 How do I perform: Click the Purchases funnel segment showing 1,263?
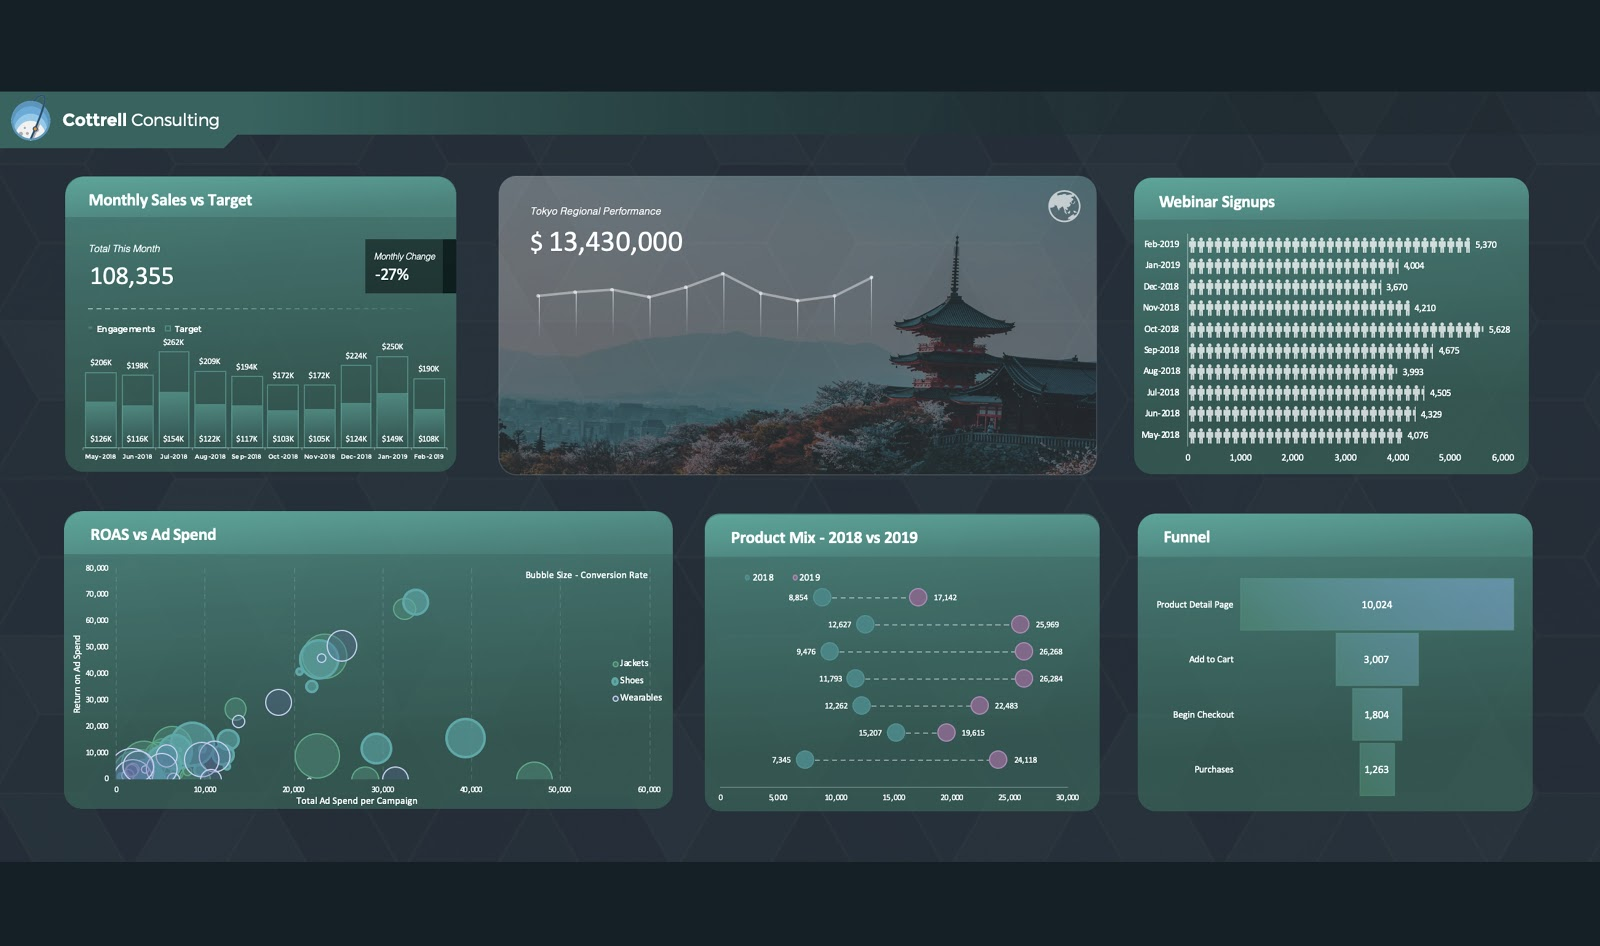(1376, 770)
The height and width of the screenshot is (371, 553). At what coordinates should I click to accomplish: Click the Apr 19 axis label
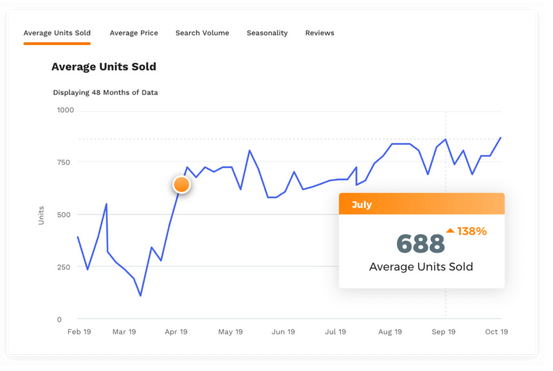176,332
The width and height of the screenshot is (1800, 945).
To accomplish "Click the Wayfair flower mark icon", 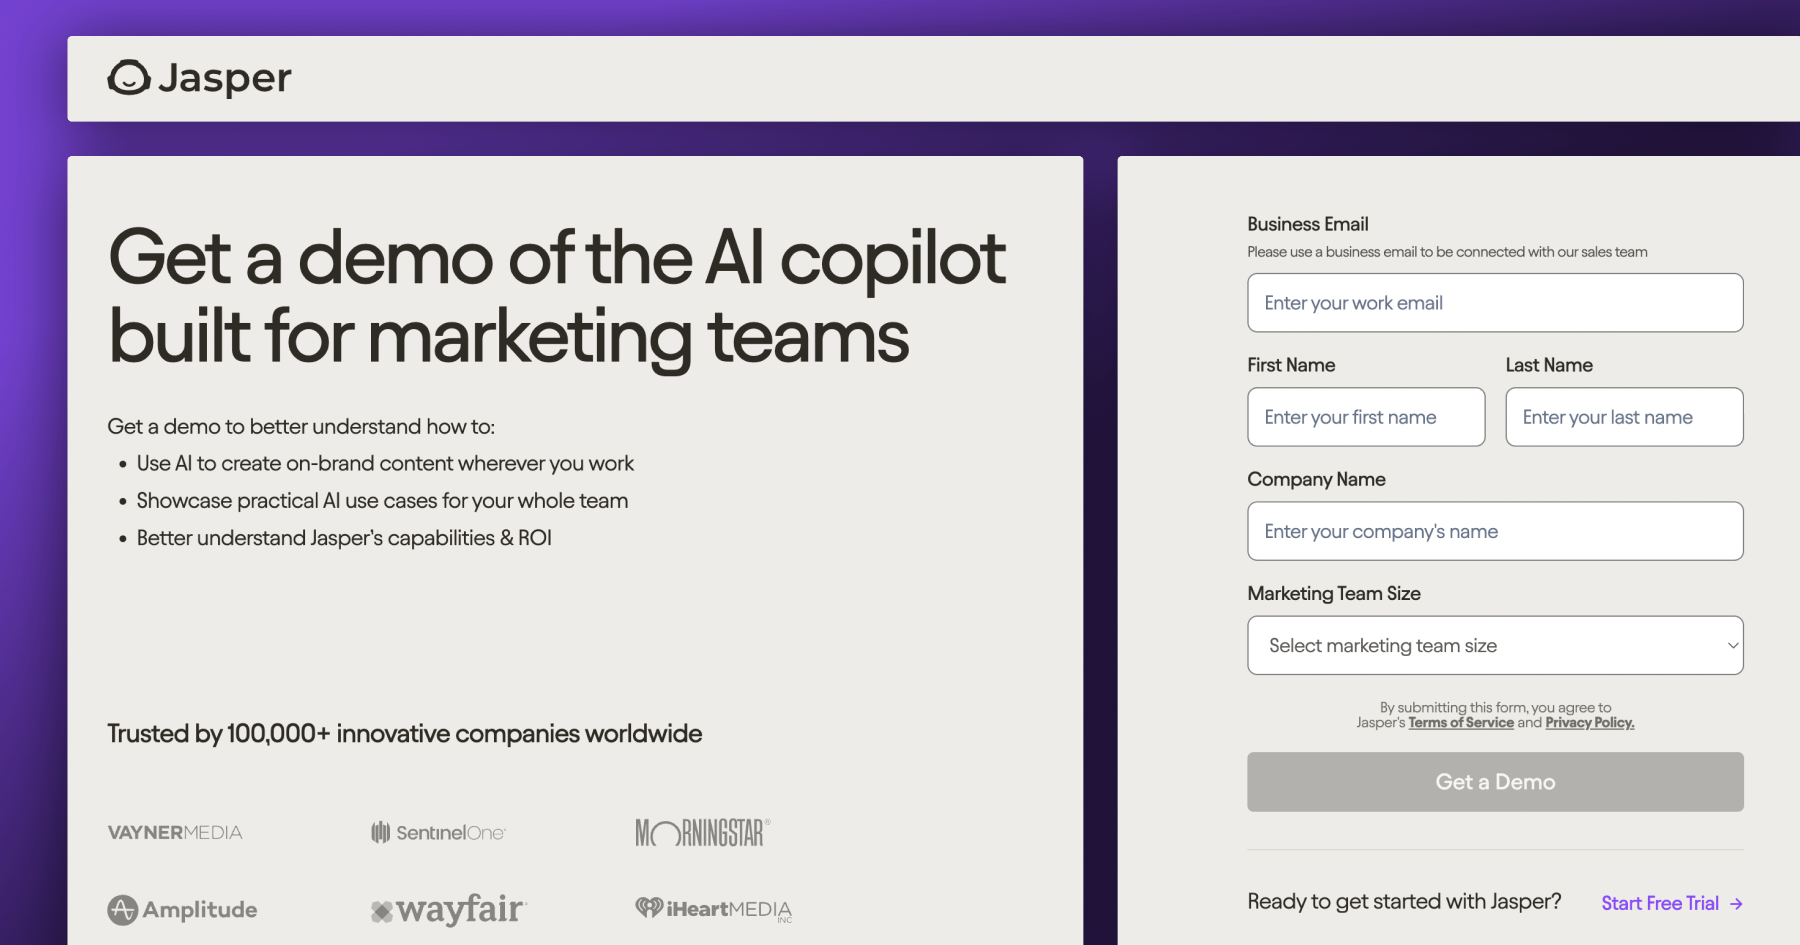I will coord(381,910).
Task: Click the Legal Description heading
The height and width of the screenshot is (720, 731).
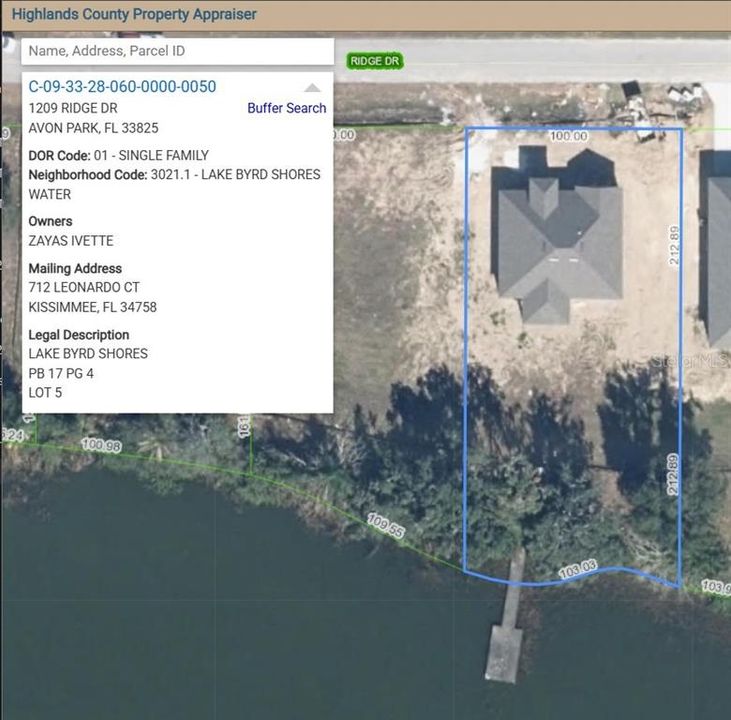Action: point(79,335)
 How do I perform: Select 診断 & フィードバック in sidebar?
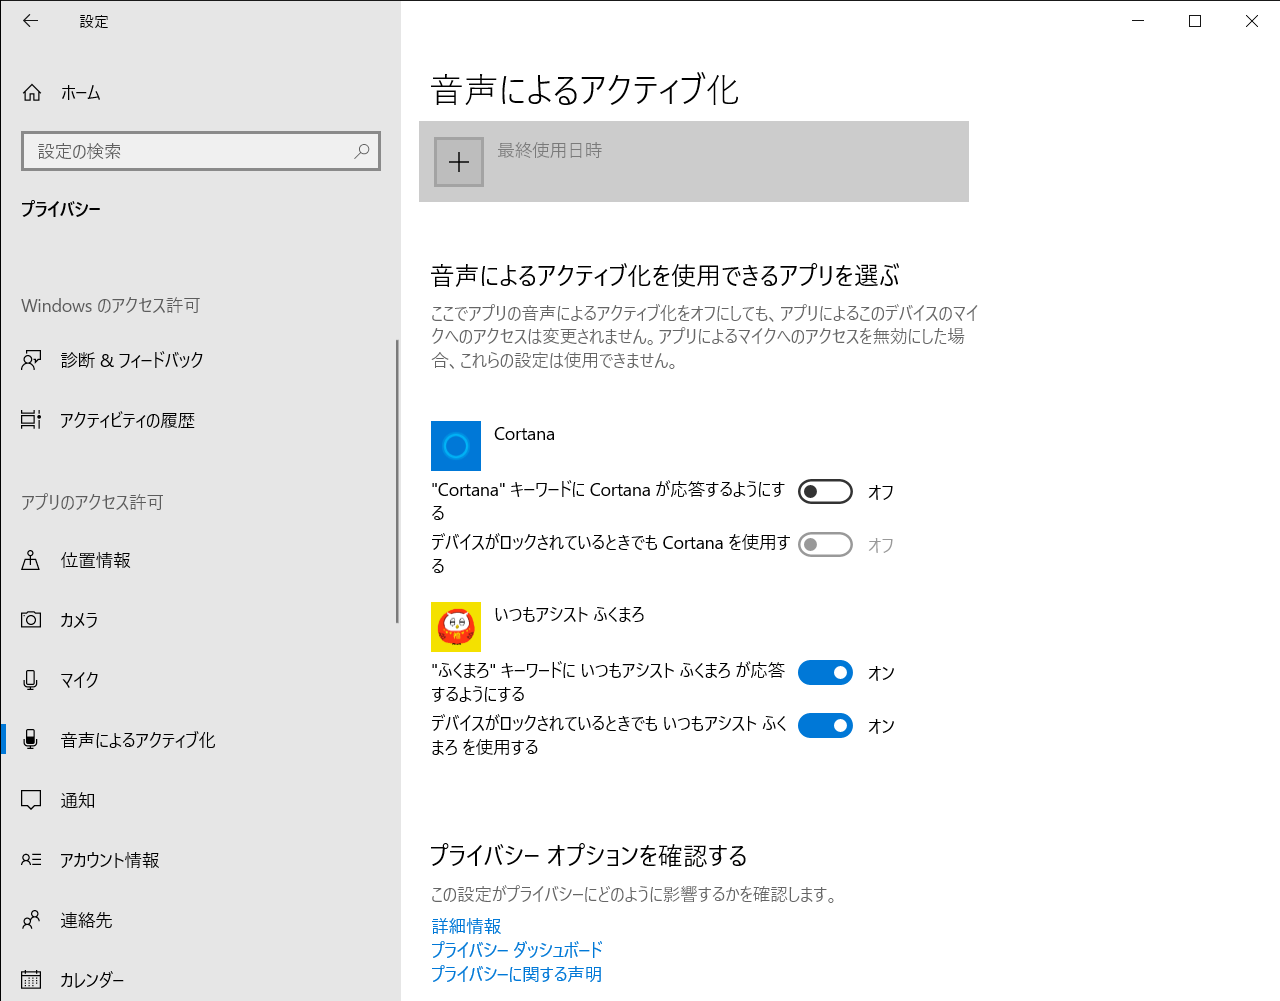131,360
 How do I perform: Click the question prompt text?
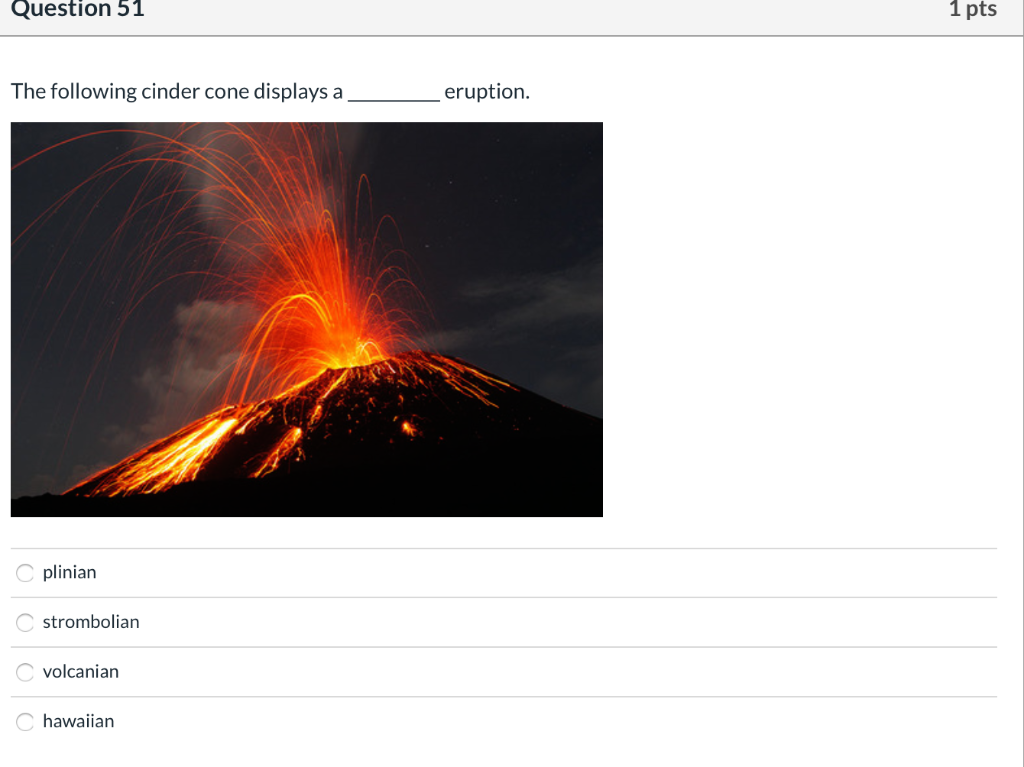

◇ ◇ ◇ ◇

▶ **Assigned task**
Write down exactly the lines running from the line with "Task: Click the Legal Description heading" through the end of the material, both ends included, and none of the pictures.

▶ **Solution to this task**
Task: Click the Legal Description heading
The height and width of the screenshot is (720, 731).
Action: point(79,335)
 How do I perform: Select 診断 & フィードバック in sidebar?
131,360
 How do I perform: Click the question prompt text?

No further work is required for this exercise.